Report all lines of the data below that hold the word "handle".
● ● ● ● ● ● ●
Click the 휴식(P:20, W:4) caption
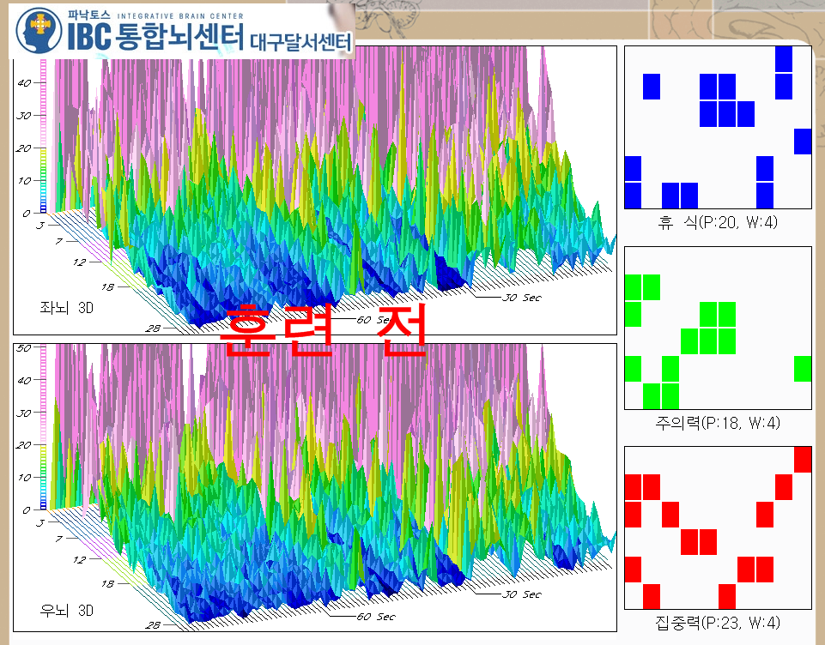This screenshot has width=825, height=645. point(717,223)
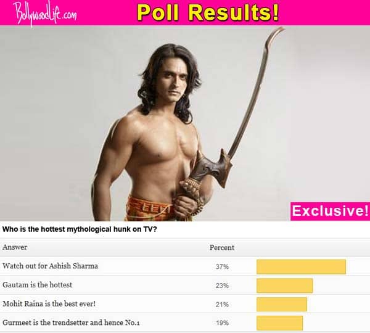Viewport: 370px width, 333px height.
Task: Select the Gurmeet is the trendsetter answer
Action: pos(71,323)

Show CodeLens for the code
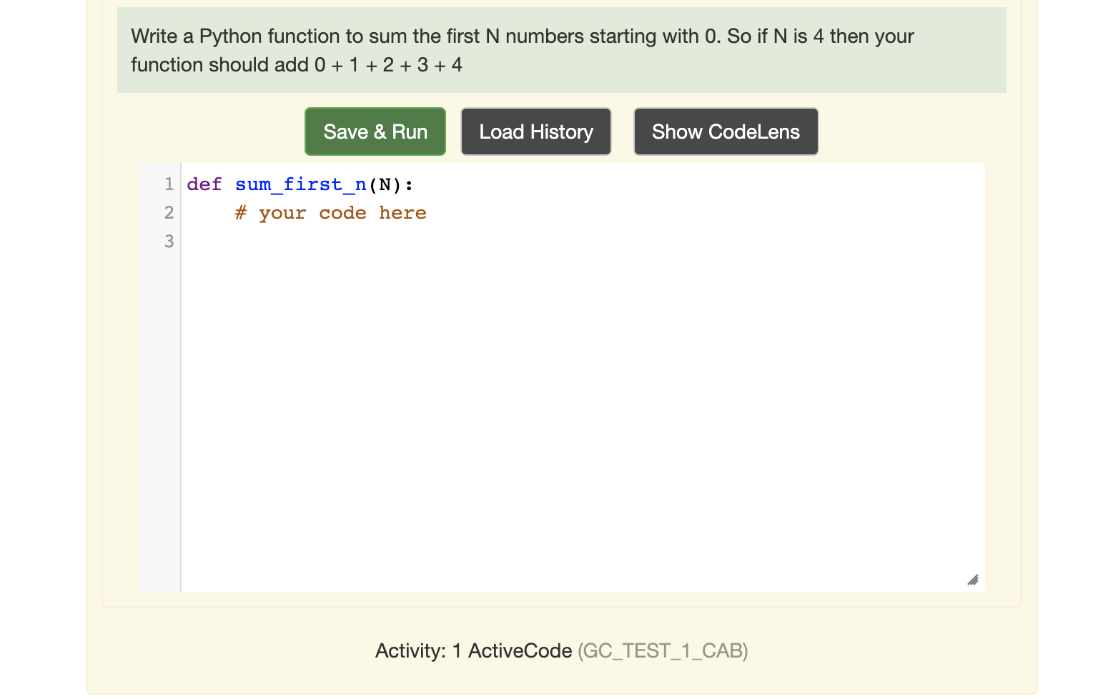726,132
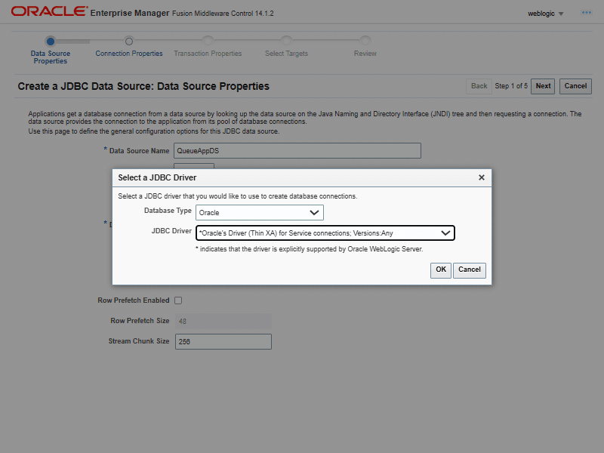Click the Data Source Name field
Image resolution: width=604 pixels, height=453 pixels.
tap(297, 150)
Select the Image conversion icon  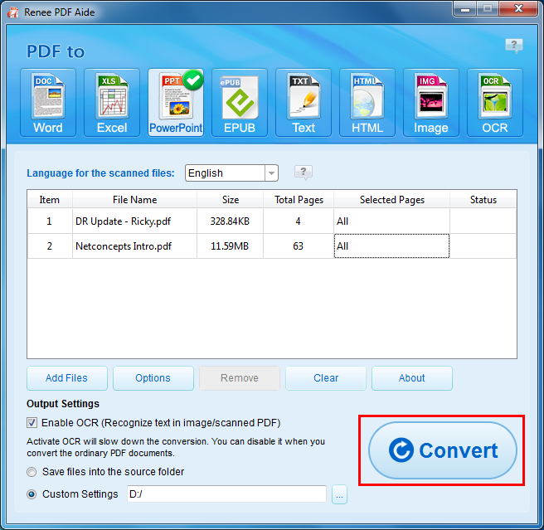click(x=431, y=102)
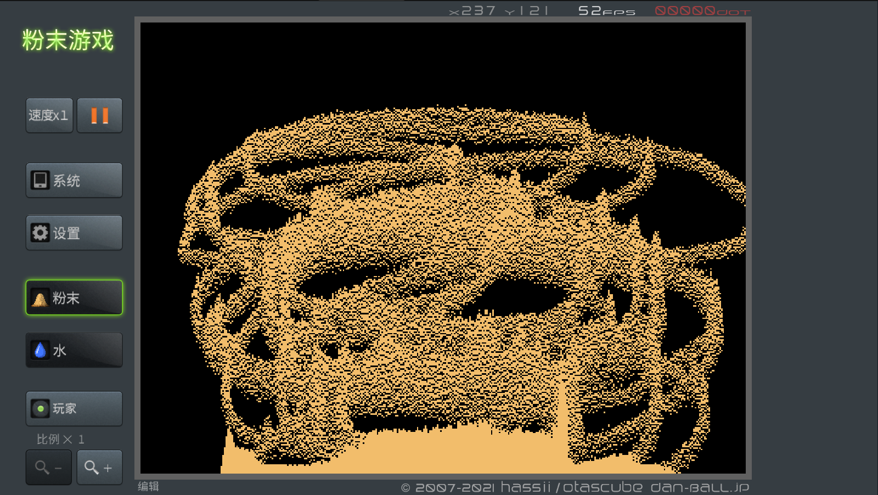
Task: Click the 比例 × 1 scale label
Action: click(x=60, y=439)
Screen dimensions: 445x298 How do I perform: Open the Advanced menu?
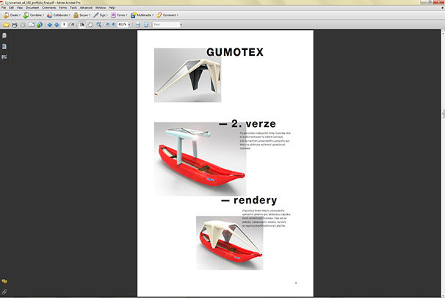point(86,7)
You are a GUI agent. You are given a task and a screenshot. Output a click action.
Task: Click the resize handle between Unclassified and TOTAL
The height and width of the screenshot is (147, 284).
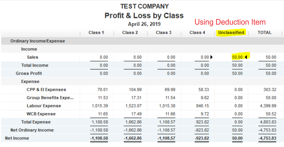pos(248,33)
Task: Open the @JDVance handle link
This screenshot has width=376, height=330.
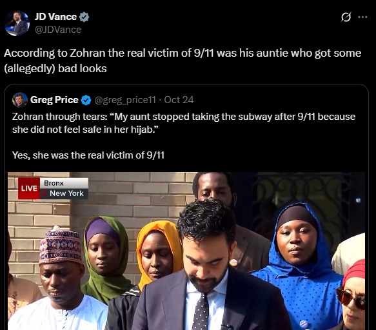Action: point(58,30)
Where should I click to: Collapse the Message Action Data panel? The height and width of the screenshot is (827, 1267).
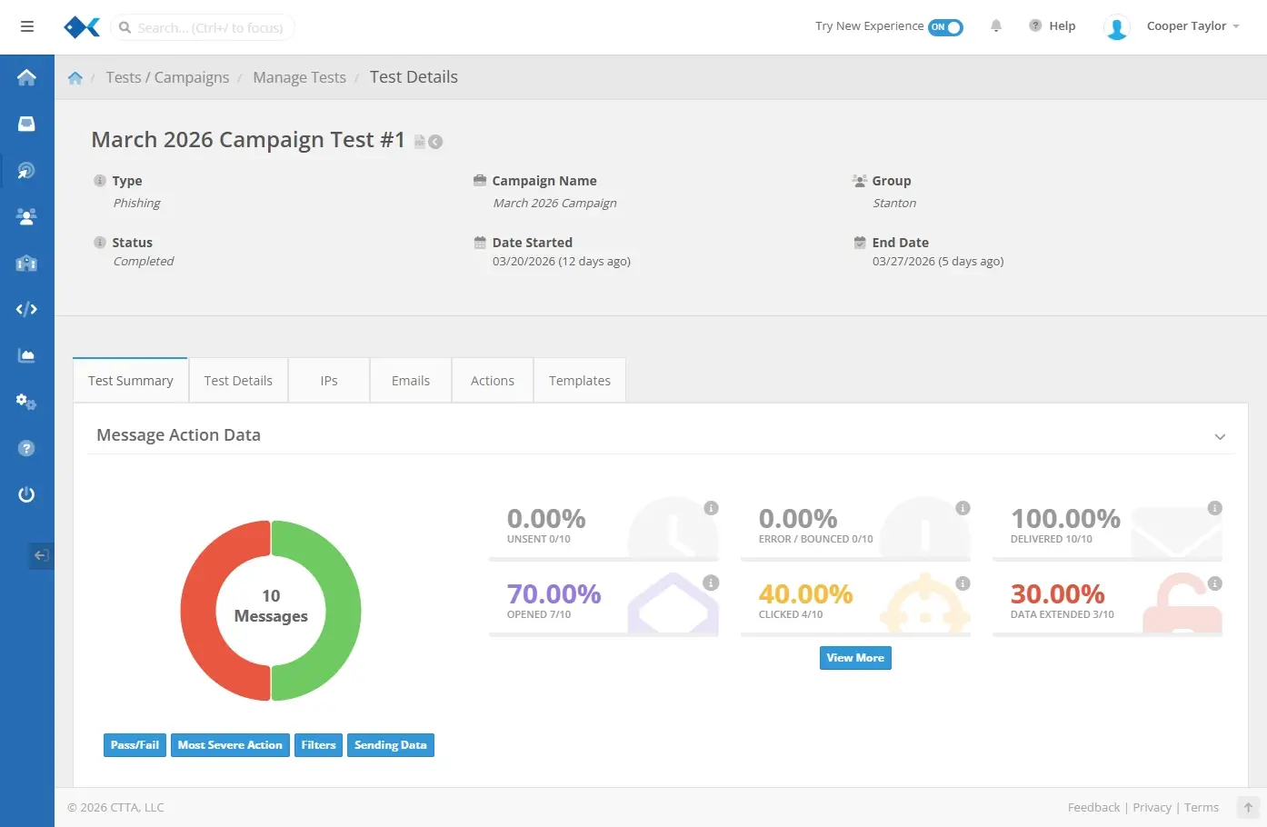coord(1220,436)
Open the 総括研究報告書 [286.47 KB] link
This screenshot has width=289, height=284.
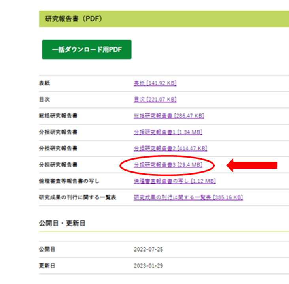tap(169, 116)
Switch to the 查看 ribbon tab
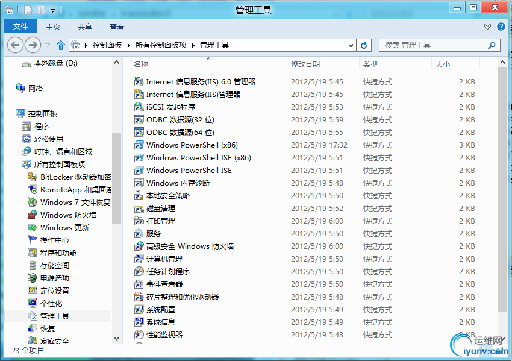Image resolution: width=512 pixels, height=361 pixels. (x=117, y=26)
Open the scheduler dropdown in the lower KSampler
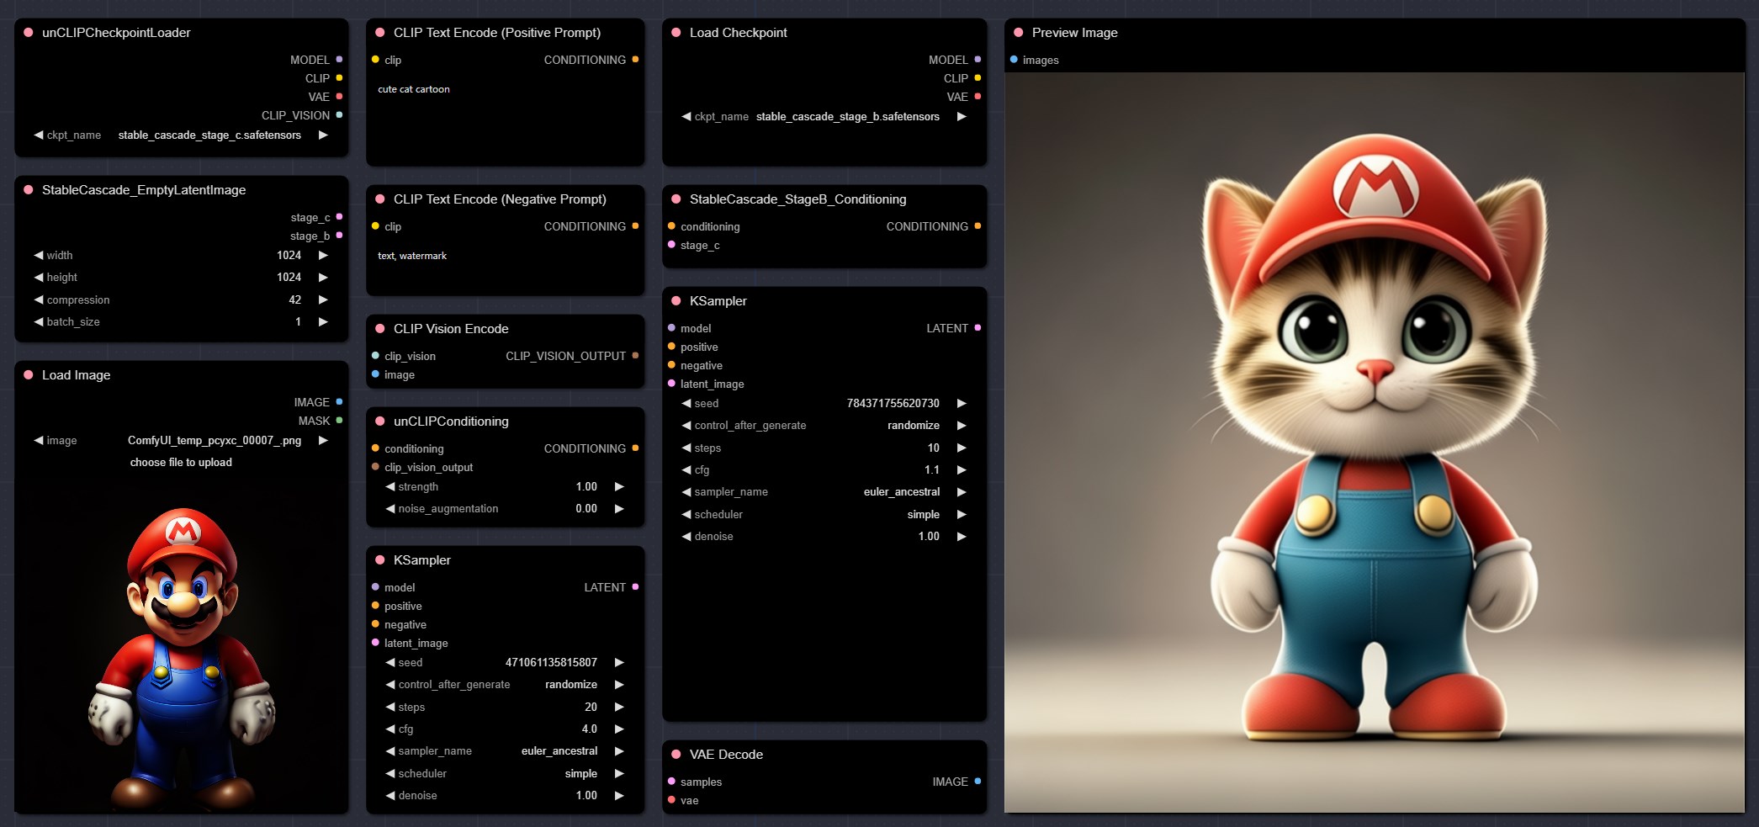Image resolution: width=1759 pixels, height=827 pixels. [580, 774]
● ● ● ● ● ● ●
**TASK RESULT:**
Task: Click the resize handle between Unclassified and TOTAL
Task: Open the @JDVance handle link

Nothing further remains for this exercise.